1. God wil ze door Zijn oordeel vernederen, want zij hebben zich verheven. De roede van de ellende heeft gebloeid, maar de hovaardij is het, die gegroend heeft, vers 10. De knoppen van de zonde zullen bloesem dragen in een of ander oordeel. De hovaardij van Juda en Jeruzalem woekerde onder alle rangen en standen, als knoppen op een boom in de lente.

2. Hun vijanden zullen even hard met hen handelen, als zij met elkaar gehandeld hadden, vers 11. Het geweld is opgerezen tot een roede van de verbolgenheid, dat is: hun onderling oprecht werd door de macht van de overheid goedgekeurd en begunstigd. De roede van de overheid is geworden een roede van de verbolgenheid, tot zo’n hoogte van onbeschaamdheid was het geweld opgerezen. "Voorts heb ik gezien ter plaatse des gerichts, aldaar was goddeloosheid, " Psalm 3:16, Jesaja 5:7. Wat ook de vruchten van Gods oordelen zijn, gewis is onze zonde er de oorsprong van.

VI. Er is geen ontkomen aan deze oordelen noch beschutting ertegen, want zij zijn algemeen en zullen op allen neerdalen, zonder enige redding.

1. De dood zal in allerlei gedaante zegevierend rondgaan, in de stad zowel als op het land, in en buiten de steden, vers 15. De mensen zullen nergens veilig zijn, want hij, , die op het veld is, zal door het zwaard sterven (ieder veld zal hun een slagveld zijn), en die in de stad is, die zal de honger en de pest verteren, al is de stad ook een heilige stad, dat zal niets baten. De zonde is in de stad en daarbuiten overvloedig geworden, (Iliacos infra muros peccator et extra, Trojanen en Grieken, overtreden evenzeer, ) en daarom komt het oordeel over beide.

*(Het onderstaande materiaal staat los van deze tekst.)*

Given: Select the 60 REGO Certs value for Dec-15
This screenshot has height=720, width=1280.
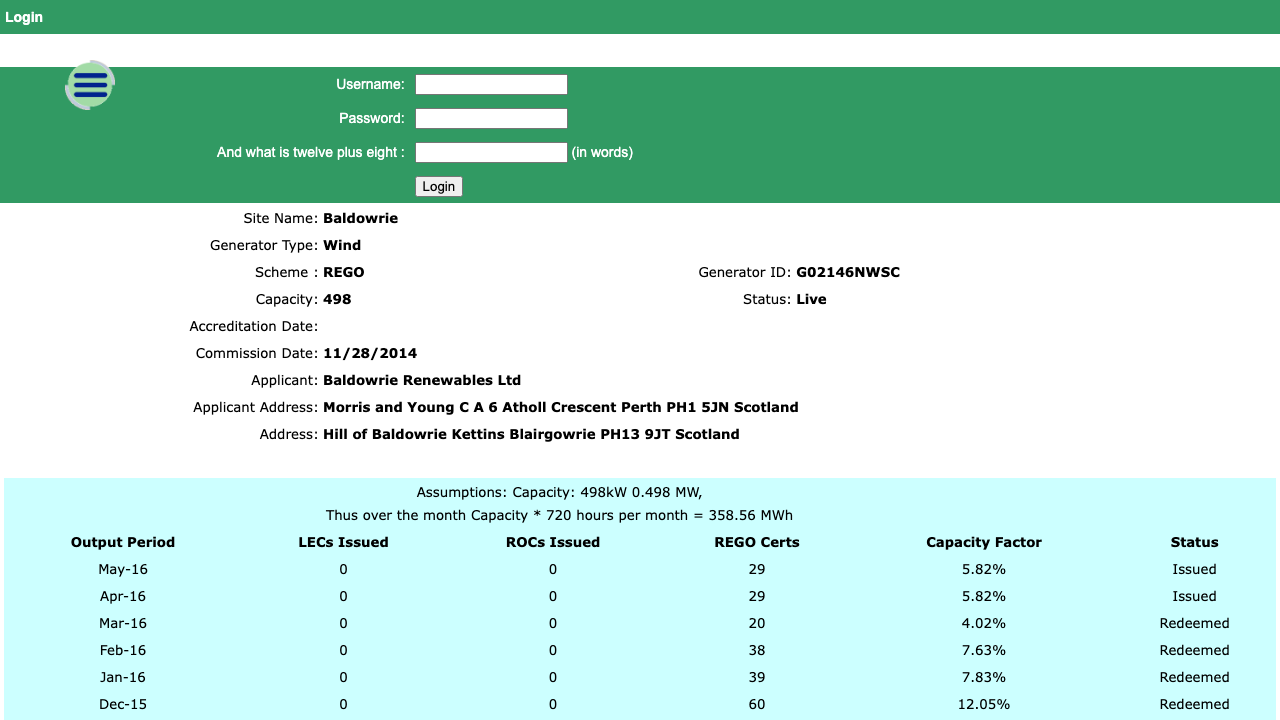Looking at the screenshot, I should [x=756, y=704].
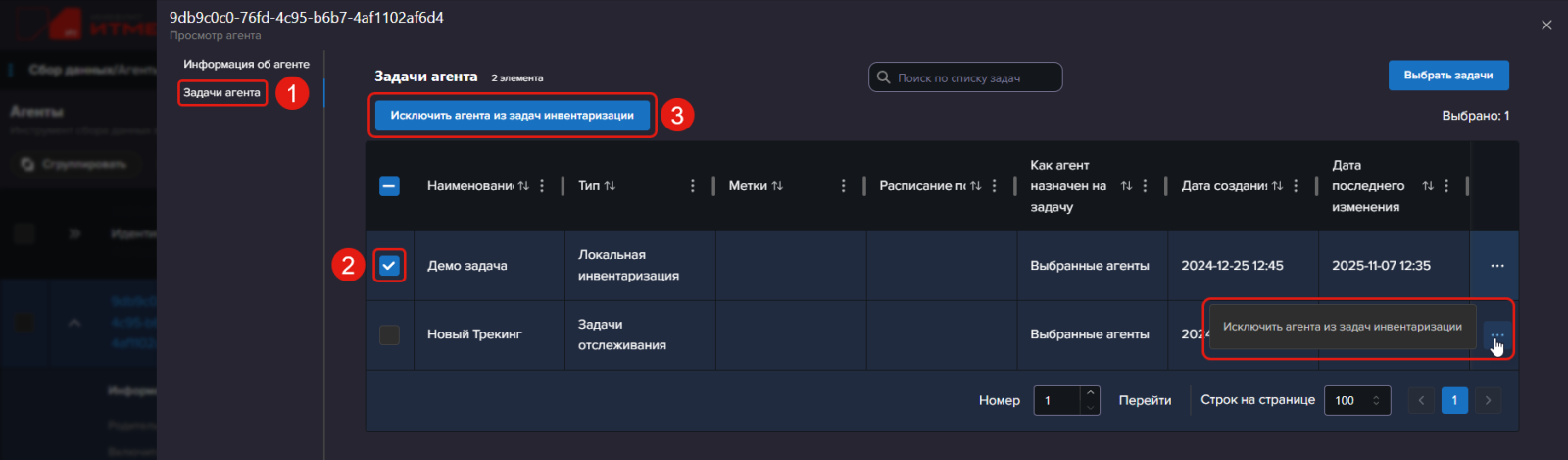Sort table by Метки column

pyautogui.click(x=777, y=186)
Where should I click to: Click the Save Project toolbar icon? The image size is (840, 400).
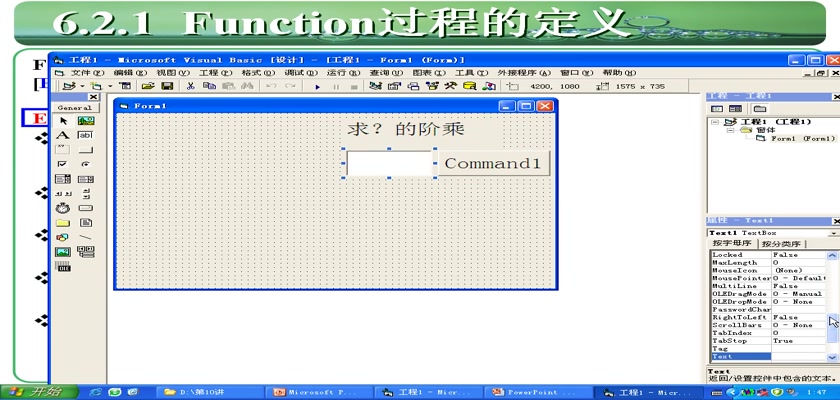pos(167,87)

2. Niemand van de ten dode opgeschrevenen zal ontkomen, niemand van hen zal gespaard worden. Geen een van deze trotse verdrukkers die hun naburen geweld aandeden met hun goddeloosheid, zal overgelaten worden, maar allen zullen weggevoerd worden door de naderende verwoesting, vers 11. Niemand van hun menigte dat is: van de troep, die zij tot kwaaddoen aanzetten, en daarin stijfden, om te roepen: Kruis Hem, kruis Hem! Wanneer zij tot iemands ondergang besloten hadden, niets van hen zal overblijven, noch van hun menigte. Hun gezinnen zullen verstrooid worden, zodat hun wortel noch tak blijven zal. De Goddelijke wraak zal bijzonderlijk rusten op die menigte, die troep, want een brandende toorn is over de gehele menigte van het land, vers 12, 14 en het gezicht aangaande de gehele menigte van het land, vers 13, de massa van het gewone volk. Als de oordelen komen, zullen zij die goddelozen bij hopen wegvoeren, en zij zullen noch zelf ontkomen noch hun voorgangers, wier creaturen en werktuigen zij waren. Wanneer Gods oordelen uitgezonden worden, kunnen geen menigten ze tegenhouden. "Hand aan hand zal de boze niet onschuldig zin, " Spreuken 11:21.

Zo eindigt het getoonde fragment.